What the task asks:
Would you retype the lines from the one that holds "Where should I click to: Toggle" to the final line of the entries below, both ends included and exactly as written, but without pictures?

Items from a dataset:
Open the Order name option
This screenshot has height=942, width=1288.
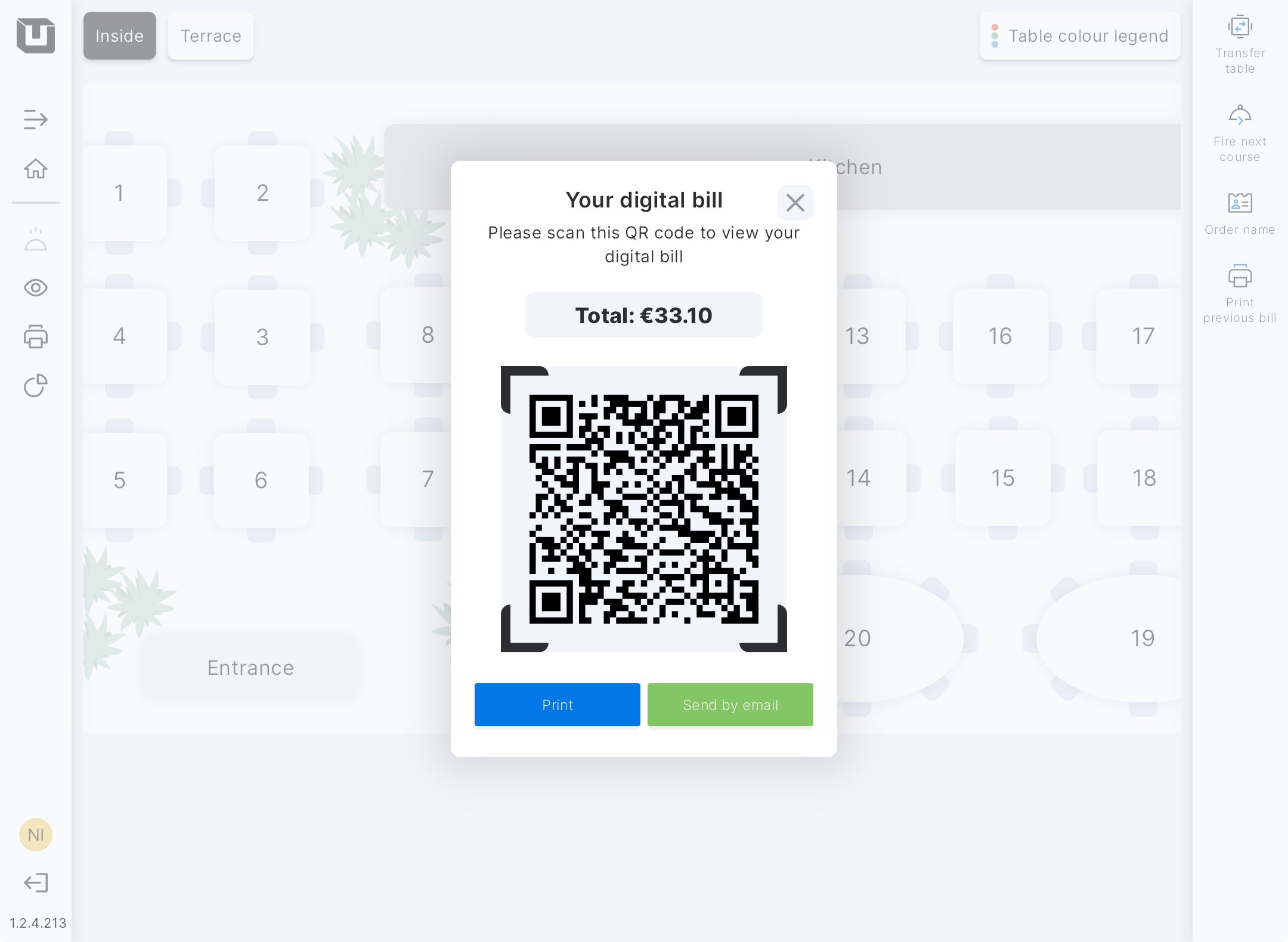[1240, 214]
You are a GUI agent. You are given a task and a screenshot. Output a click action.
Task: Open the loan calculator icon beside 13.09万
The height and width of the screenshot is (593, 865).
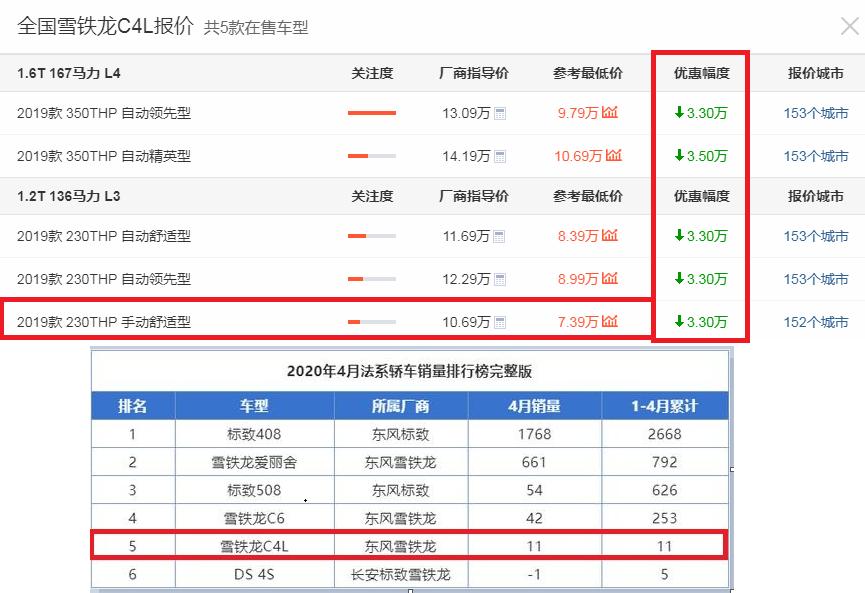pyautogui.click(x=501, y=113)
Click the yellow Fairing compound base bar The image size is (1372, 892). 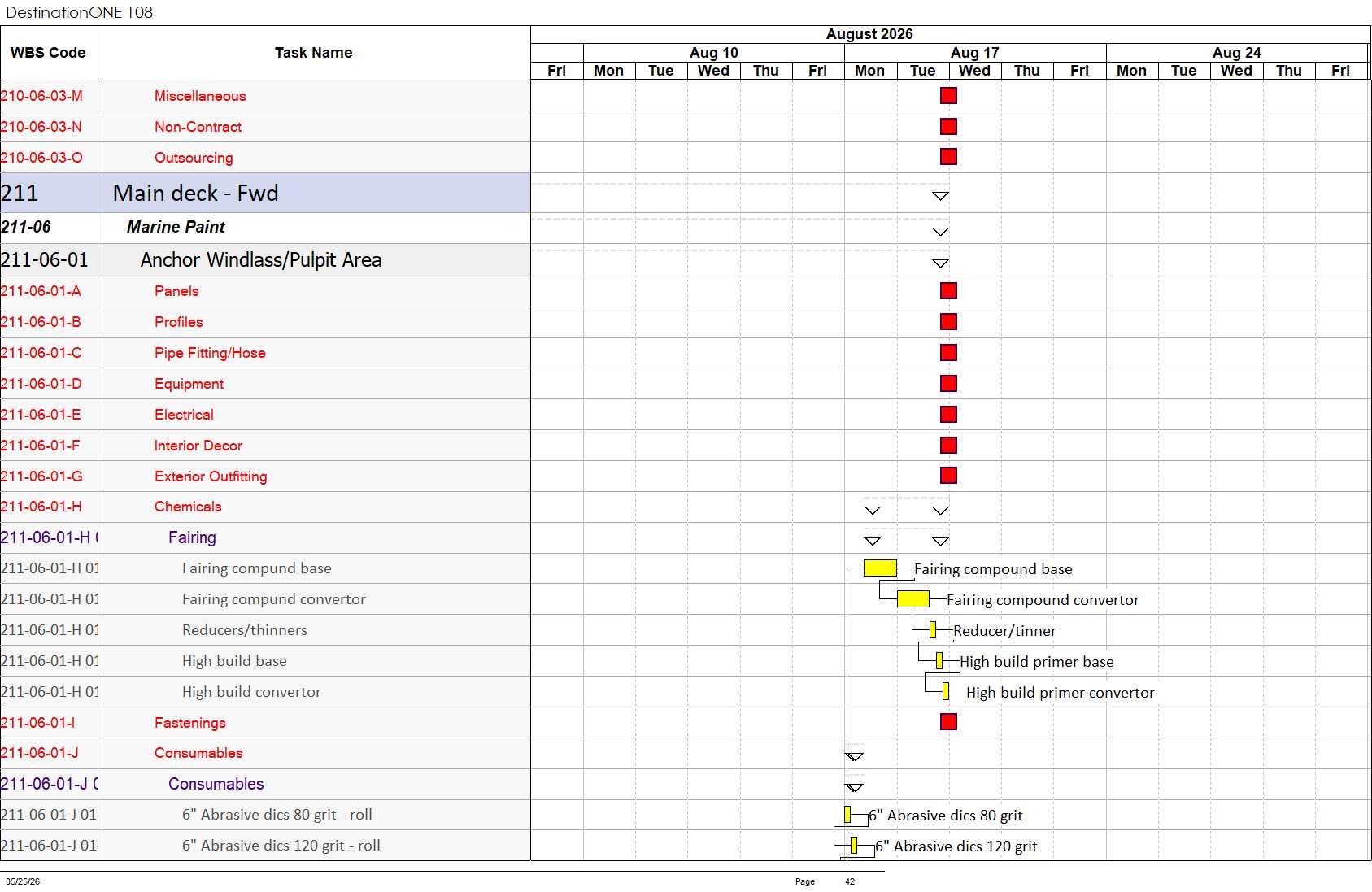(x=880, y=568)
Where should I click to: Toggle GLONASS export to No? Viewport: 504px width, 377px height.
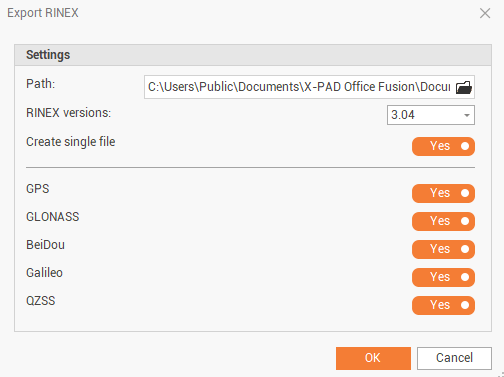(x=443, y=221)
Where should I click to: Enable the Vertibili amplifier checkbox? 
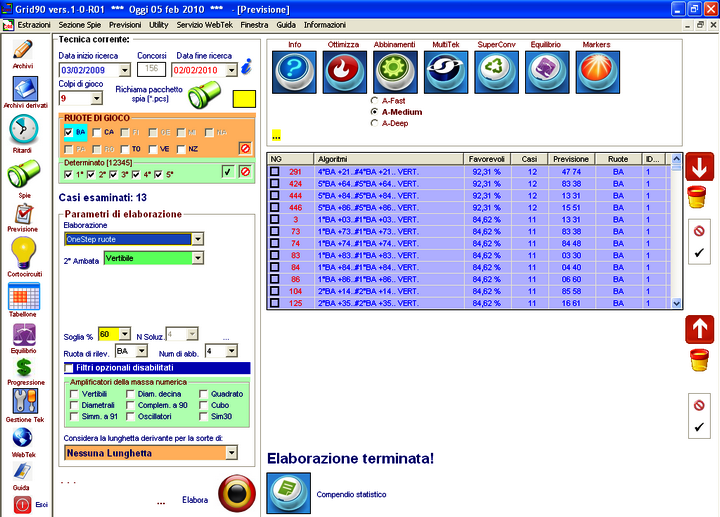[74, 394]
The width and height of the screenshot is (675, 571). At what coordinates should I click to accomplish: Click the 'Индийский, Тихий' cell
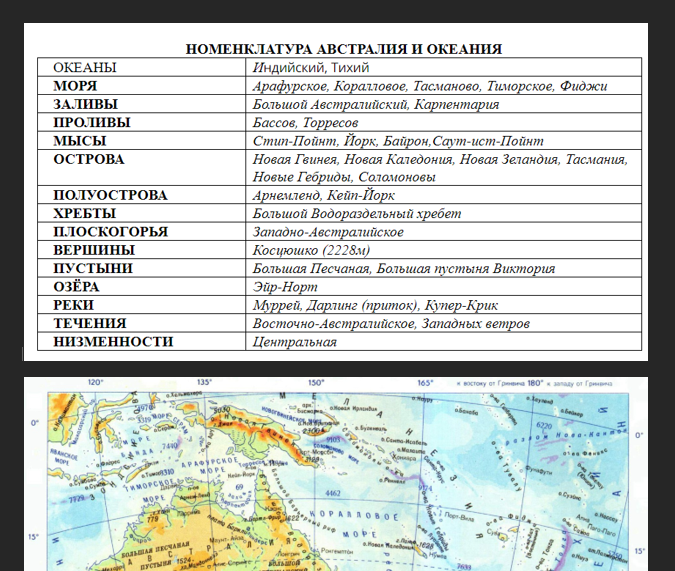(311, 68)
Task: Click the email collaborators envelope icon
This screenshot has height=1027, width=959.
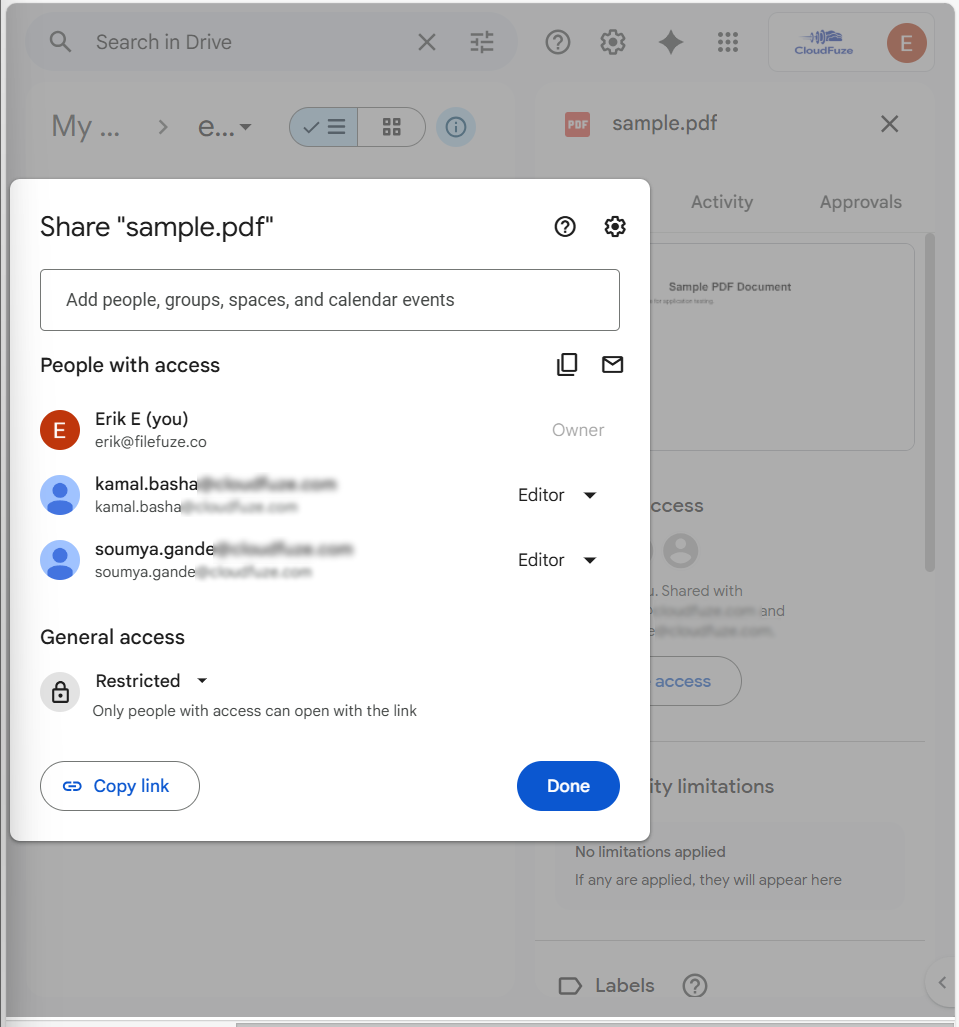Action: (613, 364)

Result of this task:
Where should I click to: Toggle GLONASS export to No? Viewport: 504px width, 377px height.
(x=443, y=221)
Where should I click to: Enable the Vertibili amplifier checkbox? 
[74, 394]
The width and height of the screenshot is (675, 571). At what coordinates should I click to accomplish: Click the 'Индийский, Тихий' cell
(311, 68)
Task: Click the email collaborators envelope icon
This screenshot has height=1027, width=959.
Action: (613, 364)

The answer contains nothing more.